Quote from: Gregory Torso on December 13, 2020, 11:14:57 PM
On my copy of Ween's album 12 Golden Country Greats, the song Powder Blue cuts off abruptly right at the end when Gene Ween has just introduced all of the musicians on the song and then says, "And now, ladies and gentlemen, I'd like to present Muhammad Ali". I just thought it was some kind of funny in-joke thing but I've just found out that, according to wikipedia anyway, -

I think that's bullshit though, about it being only on the reissue. According to Discogs, that came out in 2010. My copy's the one on Flying Nun from 1996.

It's just done so badly and abruptly I always assumed it was just a bit of randomness and fuckery.

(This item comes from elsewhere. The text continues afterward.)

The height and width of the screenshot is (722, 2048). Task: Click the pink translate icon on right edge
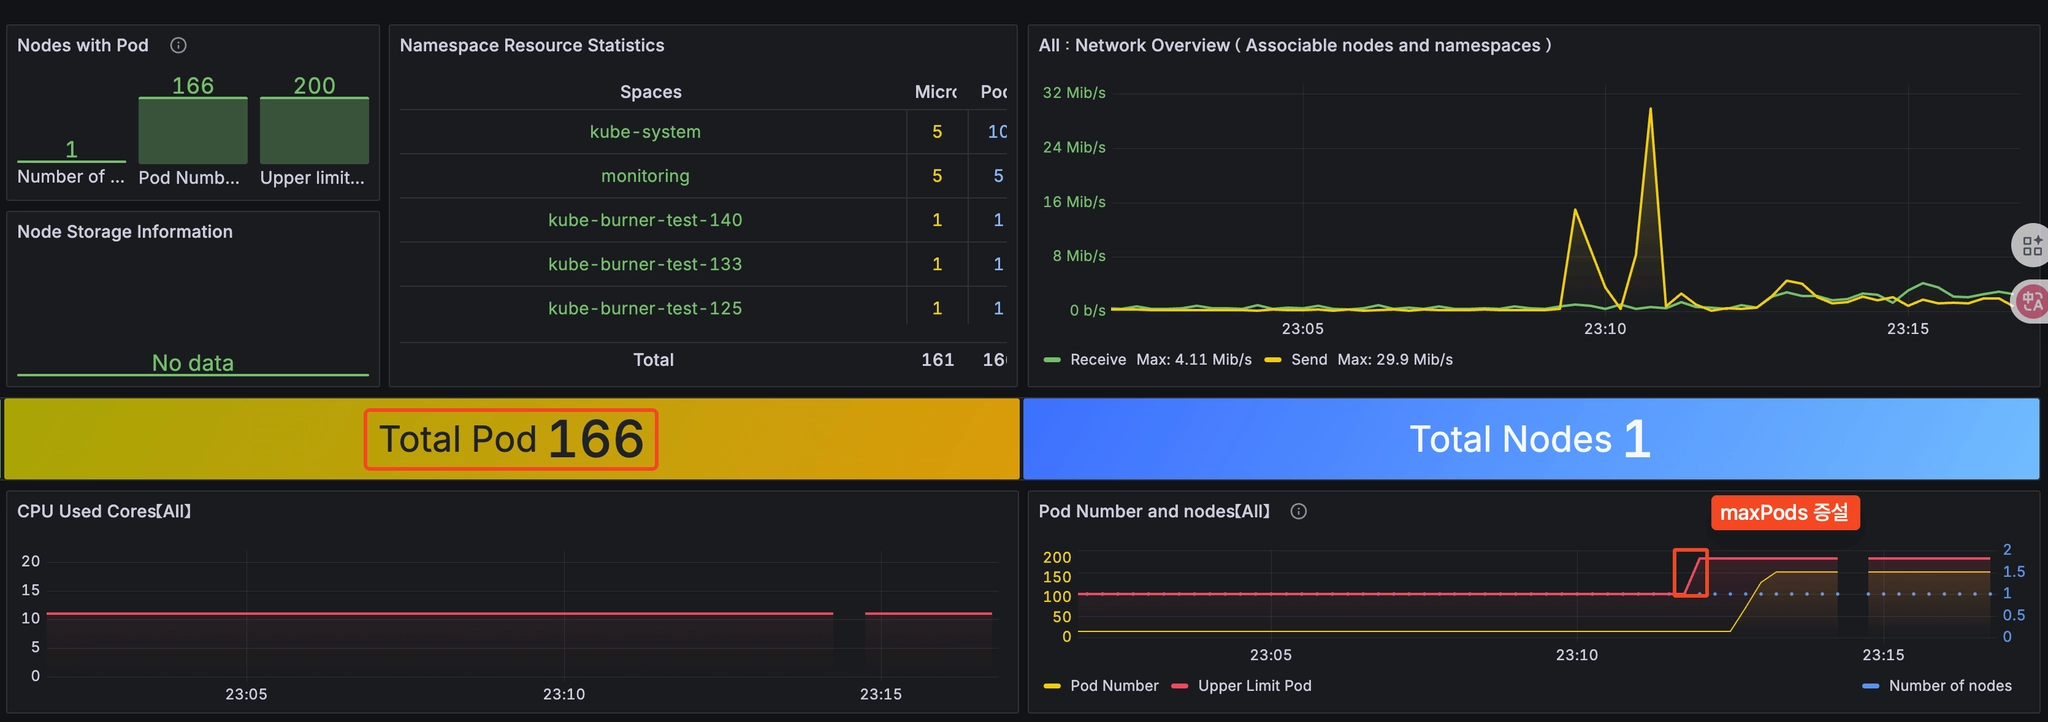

That's Ween for you.


Yes I always had the cut off version on CD as well, it was like a whispered secret around the indie circles that there was a forbidden version out there somewhere....

https://www.youtube.com/watch?v=SU4DC3fCUjQ

MiddleRabbit

Not quite hat fuckery so much as "Madness nicked part of Roxy Music's Serenade for Uncle Sam, an unfondly remembered anti-American late period single.

https://m.youtube.com/watch?v=v45eYZjdRcA

https://m.youtube.com/watch?v=jtXoHC9210s

There's a bit in The Pretty Things In The Square off Parachute that Radiohead took for a section in Paranoid Android. I can't imagine I'm the only one to have heard this?  Edit - No, I'm not, but it doesn't seem widely recognised, like say, Karma Police being pretty similar to Sexy Sadie.

https://m.youtube.com/watch?v=q-h8Fc3Wx2k

mrClaypole

Quote from: MiddleRabbit on December 26, 2020, 10:10:28 PM
Not quite hat fuckery so much as "Madness nicked part of Roxy Music's Serenade for Uncle Sam, an unfondly remembered anti-American late period single.

https://m.youtube.com/watch?v=v45eYZjdRcA

https://m.youtube.com/watch?v=jtXoHC9210s

There's a bit in The Pretty Things In The Square off Parachute that Radiohead took for a section in Paranoid Android. I can't imagine I'm the only one to have heard this?  Edit - No, I'm not, but it doesn't seem widely recognised, like say, Karma Police being pretty similar to Sexy Sadie.

https://m.youtube.com/watch?v=q-h8Fc3Wx2k

I never realised that.
Still love the demo better than the single

https://youtu.be/DlgExJyr-vY

Johnboy

Andy Summers of The Police is older than George Harrison.